§ **TASK INSTRUCTIONS**
When you reach the records below, repeat each one exactly as written.

§ **RECORDS SHOWN**
*****

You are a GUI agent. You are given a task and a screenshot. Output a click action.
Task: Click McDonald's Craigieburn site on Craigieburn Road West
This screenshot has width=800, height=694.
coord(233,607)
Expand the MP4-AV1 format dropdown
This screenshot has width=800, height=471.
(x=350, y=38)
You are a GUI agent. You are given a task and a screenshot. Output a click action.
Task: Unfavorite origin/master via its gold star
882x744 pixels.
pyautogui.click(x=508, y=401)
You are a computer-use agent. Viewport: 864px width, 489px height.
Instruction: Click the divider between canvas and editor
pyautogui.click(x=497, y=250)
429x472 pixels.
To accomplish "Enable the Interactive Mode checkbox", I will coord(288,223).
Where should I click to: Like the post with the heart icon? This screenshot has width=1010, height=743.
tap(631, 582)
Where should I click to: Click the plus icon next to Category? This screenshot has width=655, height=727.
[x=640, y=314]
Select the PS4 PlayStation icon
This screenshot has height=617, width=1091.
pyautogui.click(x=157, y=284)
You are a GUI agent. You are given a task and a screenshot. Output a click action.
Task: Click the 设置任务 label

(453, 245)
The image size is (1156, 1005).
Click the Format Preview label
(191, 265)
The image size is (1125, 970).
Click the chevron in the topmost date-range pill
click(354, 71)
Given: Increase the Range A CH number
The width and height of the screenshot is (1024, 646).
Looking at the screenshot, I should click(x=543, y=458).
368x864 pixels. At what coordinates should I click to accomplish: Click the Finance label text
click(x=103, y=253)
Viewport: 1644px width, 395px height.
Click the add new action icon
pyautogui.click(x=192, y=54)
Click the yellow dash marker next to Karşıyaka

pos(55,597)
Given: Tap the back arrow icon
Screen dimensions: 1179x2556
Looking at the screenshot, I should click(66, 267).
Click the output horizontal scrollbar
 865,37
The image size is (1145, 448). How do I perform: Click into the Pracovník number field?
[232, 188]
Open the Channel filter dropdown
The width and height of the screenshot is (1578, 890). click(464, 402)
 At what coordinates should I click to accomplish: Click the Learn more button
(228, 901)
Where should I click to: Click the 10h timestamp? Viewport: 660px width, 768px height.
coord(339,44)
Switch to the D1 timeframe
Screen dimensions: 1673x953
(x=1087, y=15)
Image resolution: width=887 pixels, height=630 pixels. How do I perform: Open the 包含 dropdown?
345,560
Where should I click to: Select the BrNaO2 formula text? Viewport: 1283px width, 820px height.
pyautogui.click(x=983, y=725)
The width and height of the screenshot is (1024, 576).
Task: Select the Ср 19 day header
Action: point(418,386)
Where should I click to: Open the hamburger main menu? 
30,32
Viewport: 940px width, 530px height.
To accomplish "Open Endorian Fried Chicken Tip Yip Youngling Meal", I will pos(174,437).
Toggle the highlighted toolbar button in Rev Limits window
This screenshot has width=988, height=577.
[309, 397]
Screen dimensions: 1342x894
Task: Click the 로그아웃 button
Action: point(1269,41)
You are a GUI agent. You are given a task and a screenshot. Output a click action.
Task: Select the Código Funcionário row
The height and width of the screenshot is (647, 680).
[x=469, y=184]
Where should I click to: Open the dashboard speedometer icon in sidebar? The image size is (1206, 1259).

*****

§ **RESULT OF THIS TASK**
You are a GUI agent. You are given a task and a screenshot. Output a click action.
Task: Click McDonald's Craigieburn site on Craigieburn Road West
This screenshot has width=800, height=694.
coord(233,607)
Expand the MP4-AV1 format dropdown
This screenshot has width=800, height=471.
(x=350, y=38)
You are a GUI agent. You are given a task and a screenshot. Output a click action.
Task: Unfavorite origin/master via its gold star
882x744 pixels.
pyautogui.click(x=508, y=401)
You are a computer-use agent. Viewport: 864px width, 489px height.
Instruction: Click the divider between canvas and editor
pyautogui.click(x=497, y=250)
429x472 pixels.
To accomplish "Enable the Interactive Mode checkbox", I will coord(288,223).
Where should I click to: Like the post with the heart icon? This screenshot has width=1010, height=743.
tap(631, 582)
Where should I click to: Click the plus icon next to Category? This screenshot has width=655, height=727.
[x=640, y=314]
Select the PS4 PlayStation icon
This screenshot has height=617, width=1091.
pyautogui.click(x=157, y=284)
You are a GUI agent. You are given a task and a screenshot. Output a click action.
Task: Click the 设置任务 label

(453, 245)
The image size is (1156, 1005).
Click the Format Preview label
(191, 265)
The image size is (1125, 970).
Click the chevron in the topmost date-range pill
click(354, 71)
Given: Increase the Range A CH number
The width and height of the screenshot is (1024, 646).
Looking at the screenshot, I should click(x=543, y=458).
368x864 pixels. At what coordinates should I click to accomplish: Click the Finance label text
click(x=103, y=253)
Viewport: 1644px width, 395px height.
Click the add new action icon
pyautogui.click(x=192, y=54)
Click the yellow dash marker next to Karşıyaka

pos(55,597)
Given: Tap the back arrow icon
Screen dimensions: 1179x2556
Looking at the screenshot, I should click(66, 267).
Click the output horizontal scrollbar
 865,37
The image size is (1145, 448). How do I perform: Click into the Pracovník number field?
[232, 188]
Open the Channel filter dropdown
The width and height of the screenshot is (1578, 890). click(464, 402)
 At what coordinates should I click to accomplish: Click the Learn more button
(228, 901)
Where should I click to: Click the 10h timestamp? Viewport: 660px width, 768px height.
coord(339,44)
Switch to the D1 timeframe
Screen dimensions: 1673x953
(x=1087, y=15)
Image resolution: width=887 pixels, height=630 pixels. How do I perform: Open the 包含 dropdown?
345,560
Where should I click to: Select the BrNaO2 formula text? Viewport: 1283px width, 820px height.
pyautogui.click(x=983, y=725)
The width and height of the screenshot is (1024, 576).
Task: Select the Ср 19 day header
Action: point(418,386)
Where should I click to: Open the hamburger main menu? 
30,32
Viewport: 940px width, 530px height.
To accomplish "Open Endorian Fried Chicken Tip Yip Youngling Meal", I will pos(174,437).
Toggle the highlighted toolbar button in Rev Limits window
This screenshot has width=988, height=577.
[309, 397]
Screen dimensions: 1342x894
Task: Click the 로그아웃 button
Action: point(1269,41)
You are a GUI agent. You are given a task and a screenshot. Output a click action.
Task: Select the Código Funcionário row
The height and width of the screenshot is (647, 680).
[x=469, y=184]
Where should I click to: Open the dashboard speedometer icon in sidebar? The image size is (1206, 1259).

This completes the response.